Re: [v8 3/4] mm, oom: add cgroup v2 mount option for cgroup-aware OOM killer

From: Roman Gushchin
Date: Tue Sep 12 2017 - 16:01:50 EST


On Mon, Sep 11, 2017 at 01:48:39PM -0700, David Rientjes wrote:
> On Mon, 11 Sep 2017, Roman Gushchin wrote:
>
> > Add a "groupoom" cgroup v2 mount option to enable the cgroup-aware
> > OOM killer. If not set, the OOM selection is performed in
> > a "traditional" per-process way.
> >
> > The behavior can be changed dynamically by remounting the cgroupfs.
>
> I can't imagine that Tejun would be happy with a new mount option,
> especially when it's not required.
>
> OOM behavior does not need to be defined at mount time and for the entire
> hierarchy. It's possible to very easily implement a tunable as part of
> mem cgroup that is propagated to descendants and controls the oom scoring
> behavior for that hierarchy.

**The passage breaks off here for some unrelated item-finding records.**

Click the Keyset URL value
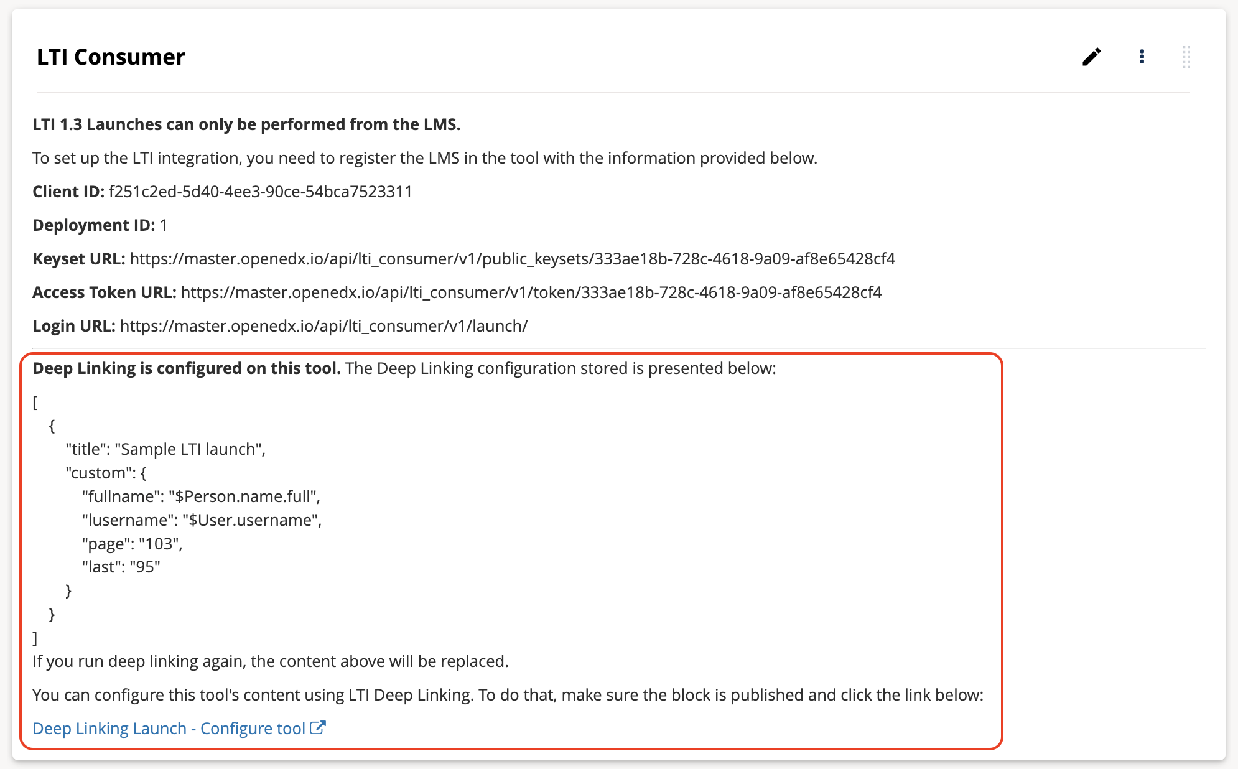 tap(513, 259)
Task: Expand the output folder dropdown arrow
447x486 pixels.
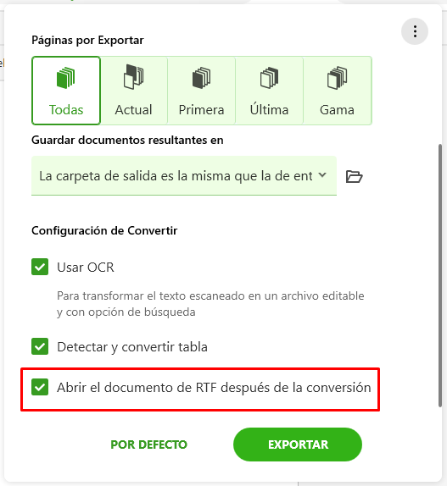Action: [322, 175]
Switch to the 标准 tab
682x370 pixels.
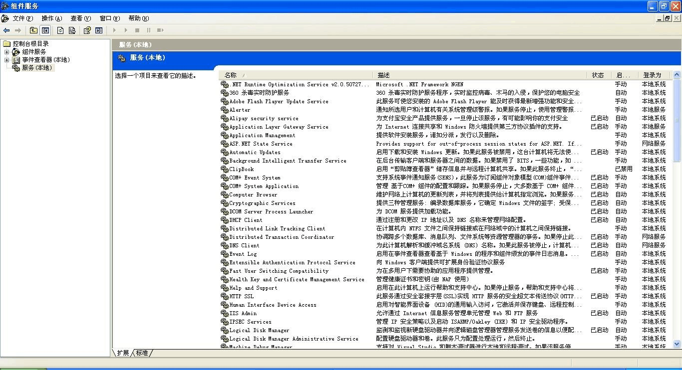coord(142,353)
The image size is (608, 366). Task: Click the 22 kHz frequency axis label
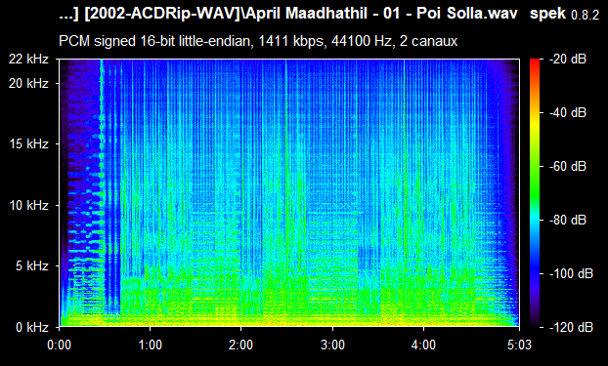pyautogui.click(x=28, y=60)
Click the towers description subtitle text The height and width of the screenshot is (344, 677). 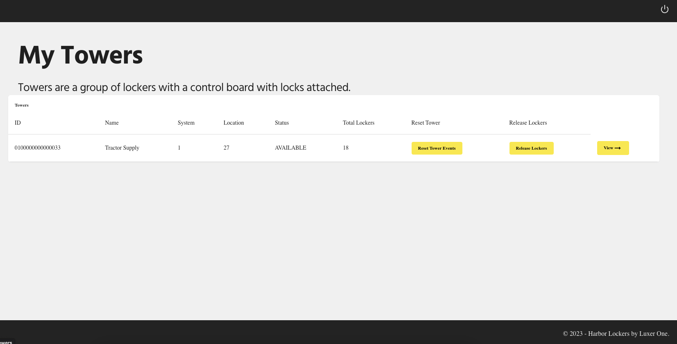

It does not need to be system wide and
> affect scoring of all processes based on which mem cgroup they are
> attached to at any given time.

No, I don't think that mixing per-cgroup and per-process OOM selection
algorithms is a good idea.

So, there are 3 reasonable options:
1) boot option
2) sysctl
3) cgroup mount option

I believe, 3) is better, because it allows changing the behavior dynamically,
and explicitly depends on v2 (what sysctl lacks).

So, the only question is should it be opt-in or opt-out option.
Personally, I would prefer opt-out, but Michal has a very strong opinion here.

Thanks!